• **Description of the task**:
Of all the lines below, output only those starting at the one with "Task: Select the 400 frequency axis label" and ending at the one with "Task: Select the Assigned (0) tab", both ends included, exactly as written.

########

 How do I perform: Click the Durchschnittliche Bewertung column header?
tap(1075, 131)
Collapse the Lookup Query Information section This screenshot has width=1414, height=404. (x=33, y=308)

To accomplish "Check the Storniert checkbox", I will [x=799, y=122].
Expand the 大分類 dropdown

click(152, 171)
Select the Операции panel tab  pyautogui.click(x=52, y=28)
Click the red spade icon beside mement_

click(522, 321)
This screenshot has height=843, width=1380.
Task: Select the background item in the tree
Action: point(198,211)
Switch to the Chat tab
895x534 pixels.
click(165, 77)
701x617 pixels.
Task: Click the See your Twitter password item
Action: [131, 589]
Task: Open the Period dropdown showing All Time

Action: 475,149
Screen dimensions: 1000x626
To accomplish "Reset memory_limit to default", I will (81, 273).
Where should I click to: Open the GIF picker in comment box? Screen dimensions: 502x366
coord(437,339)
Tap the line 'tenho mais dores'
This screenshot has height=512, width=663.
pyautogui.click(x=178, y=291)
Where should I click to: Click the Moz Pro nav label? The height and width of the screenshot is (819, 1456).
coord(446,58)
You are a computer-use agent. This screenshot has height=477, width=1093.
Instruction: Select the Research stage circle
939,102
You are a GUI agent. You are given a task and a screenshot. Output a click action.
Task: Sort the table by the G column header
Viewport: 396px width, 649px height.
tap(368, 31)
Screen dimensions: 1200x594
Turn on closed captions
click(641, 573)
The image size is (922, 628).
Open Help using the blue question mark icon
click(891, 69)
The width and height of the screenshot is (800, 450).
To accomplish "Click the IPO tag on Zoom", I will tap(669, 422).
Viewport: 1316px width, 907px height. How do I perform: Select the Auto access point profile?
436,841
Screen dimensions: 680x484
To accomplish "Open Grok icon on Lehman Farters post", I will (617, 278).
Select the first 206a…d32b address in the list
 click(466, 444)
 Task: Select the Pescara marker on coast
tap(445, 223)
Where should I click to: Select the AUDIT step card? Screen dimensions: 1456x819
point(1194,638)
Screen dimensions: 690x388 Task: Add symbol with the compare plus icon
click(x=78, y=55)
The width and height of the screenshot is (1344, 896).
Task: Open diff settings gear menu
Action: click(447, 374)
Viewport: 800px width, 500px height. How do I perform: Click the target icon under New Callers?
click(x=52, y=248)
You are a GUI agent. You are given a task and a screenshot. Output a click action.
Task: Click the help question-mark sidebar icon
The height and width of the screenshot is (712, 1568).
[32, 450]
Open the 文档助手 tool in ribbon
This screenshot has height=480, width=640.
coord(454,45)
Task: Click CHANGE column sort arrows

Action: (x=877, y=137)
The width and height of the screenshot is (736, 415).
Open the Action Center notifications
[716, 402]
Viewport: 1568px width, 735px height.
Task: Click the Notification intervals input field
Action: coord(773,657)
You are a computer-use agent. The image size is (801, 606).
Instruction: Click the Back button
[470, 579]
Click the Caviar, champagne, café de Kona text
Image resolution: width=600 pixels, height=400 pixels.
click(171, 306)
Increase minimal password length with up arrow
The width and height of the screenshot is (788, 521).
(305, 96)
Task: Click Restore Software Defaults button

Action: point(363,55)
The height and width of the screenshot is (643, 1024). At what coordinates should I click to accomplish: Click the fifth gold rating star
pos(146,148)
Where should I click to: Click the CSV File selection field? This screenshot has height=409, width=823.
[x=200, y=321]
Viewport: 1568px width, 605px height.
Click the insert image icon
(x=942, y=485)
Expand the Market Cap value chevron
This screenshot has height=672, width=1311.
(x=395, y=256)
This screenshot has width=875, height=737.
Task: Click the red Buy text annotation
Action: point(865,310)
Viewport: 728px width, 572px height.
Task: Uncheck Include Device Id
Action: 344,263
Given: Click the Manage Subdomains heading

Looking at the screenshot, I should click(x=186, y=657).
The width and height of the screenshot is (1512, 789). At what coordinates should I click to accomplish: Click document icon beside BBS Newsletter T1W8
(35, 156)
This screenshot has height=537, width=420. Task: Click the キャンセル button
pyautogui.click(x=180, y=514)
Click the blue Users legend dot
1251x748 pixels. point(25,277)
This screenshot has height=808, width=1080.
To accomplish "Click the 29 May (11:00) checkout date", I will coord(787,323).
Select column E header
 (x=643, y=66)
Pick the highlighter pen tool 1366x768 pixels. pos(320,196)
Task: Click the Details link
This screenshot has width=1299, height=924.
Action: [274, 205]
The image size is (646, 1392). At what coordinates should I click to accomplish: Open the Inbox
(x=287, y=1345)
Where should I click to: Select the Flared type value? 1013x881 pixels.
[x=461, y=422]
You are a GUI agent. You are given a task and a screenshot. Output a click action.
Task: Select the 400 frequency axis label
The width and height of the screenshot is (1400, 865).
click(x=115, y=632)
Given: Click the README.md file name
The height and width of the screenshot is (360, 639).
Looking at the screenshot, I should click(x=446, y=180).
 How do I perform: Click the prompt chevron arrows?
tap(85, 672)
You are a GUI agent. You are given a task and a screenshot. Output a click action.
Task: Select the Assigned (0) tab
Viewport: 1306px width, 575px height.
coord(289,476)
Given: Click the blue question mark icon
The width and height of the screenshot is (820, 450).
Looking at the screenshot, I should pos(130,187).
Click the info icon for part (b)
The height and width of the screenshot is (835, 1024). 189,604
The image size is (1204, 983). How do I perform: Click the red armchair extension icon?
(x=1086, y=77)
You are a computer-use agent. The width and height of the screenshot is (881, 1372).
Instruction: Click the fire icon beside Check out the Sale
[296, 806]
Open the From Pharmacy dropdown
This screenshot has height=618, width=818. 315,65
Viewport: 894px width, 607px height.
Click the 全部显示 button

########

• **Task answer**:
Task: Select the 400 frequency axis label
The width and height of the screenshot is (1400, 865).
click(x=115, y=632)
Given: Click the README.md file name
The height and width of the screenshot is (360, 639).
Looking at the screenshot, I should click(x=446, y=180).
 How do I perform: Click the prompt chevron arrows?
tap(85, 672)
You are a GUI agent. You are given a task and a screenshot. Output a click action.
Task: Select the Assigned (0) tab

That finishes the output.